Il y avait Babar, Casper, Bunny… Tous des logiciels espions très perfectionnés aux noms fantaisistes, découverts ces derniers mois. Tous semblent avoir été conçus par la même équipe. Des francophones, probablement des Français. Voire des agents d’un service secret français, selon les «certitudes modérées» des renseignements canadiens, exprimées dans un document classifié qu’a révélé Edward Snowden.

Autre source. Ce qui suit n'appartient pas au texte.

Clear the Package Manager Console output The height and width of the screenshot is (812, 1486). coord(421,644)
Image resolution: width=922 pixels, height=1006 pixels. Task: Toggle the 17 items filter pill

Pour l’heure, le groupe est connu sous le nom d’AnimalFarm. Dans un rapport que Libération a pu consulter avant sa publication, prévue aujourd’hui, l’entreprise de sécurité informatique Eset a analysé une nouvelle création du groupe, un logiciel malveillant appelé Dino, que l'entreprise Kaspersky avait déjà repéré. «C’est un virus d’espionnage très évolué» souligne Joan Calvet, chercheur en logiciel malveillant chez Eset qui a pu travailler sur un exemplaire de Dino.

«Dino a été utilisé en 2013 contre des cibles en Iran», note Eset dans son rapport. A partir des informations dont elle dispose, l’entreprise n’est pas capable de dire précisément qui a été infecté ou visé dans la république islamique, seulement qu’une alerte est venue d’Iran en juin 2013. D’autres virus de la même «famille», fabriqués par les mêmes concepteurs, avaient aussi été détectés en Iran et d’autres Etats avec lesquels la France a des relations tendues, notamment la Syrie. C’est le cas de Casper.

Mais Casper était un virus de reconnaissance : il examinait les ordinateurs pour vérifier que les cibles étaient pertinentes. Dino intervient dans une seconde phase. «Le but principal de Dino semble être l’exfiltration de fichiers», indique Eset. Casper était un éclaireur, Dino un cambrioleur. Ce fonctionnement en deux temps, avec des programmes spécifiques pour le repérage et d’autres pour la récupération d’informations, est caractéristique d’AnimalFarm et des groupes très sophistiqués, réputés proches d’Etats, analyse Joan Calvet. Il cite notamment APT28, soupçonné par les autorités françaises d’avoir attaqué TV5Monde et d’être un groupe russe.

Pour illustrer la sophistication de Dino, Eset détaille son système de recherche interne pour trouver les informations qu’il cherche. Une fois installé dans un ordinateur cible, Dino permet, par exemple, d’obtenir «tous les fichiers Word de plus de 10 Ko modifiés dans les trois derniers jours». D’autres parties du programme sont bien moins perfectionnées. Dino contient même des erreurs basiques, selon Joan Calvet.

Certaines d’entre elles ont permis de confirmer l’origine de Dino. Que ses concepteurs soient francophones fait peu de doute, selon Eset. «La langue de l’ordinateur qui a servi à créer Dino est inscrite dans le programme. Cette langue est le français», explique Joan Calvet. Un mot français, «arithmétique», apparaît aussi dans le code, qui utilise majoritairement des termes en anglais. «Dans un mauvais anglais», précise le chercheur qui se garde néanmoins de faire des conjectures sur l’identité réelle des développeurs : «A partir de l’analyse technique du virus, on ne peut pas aller plus loin.»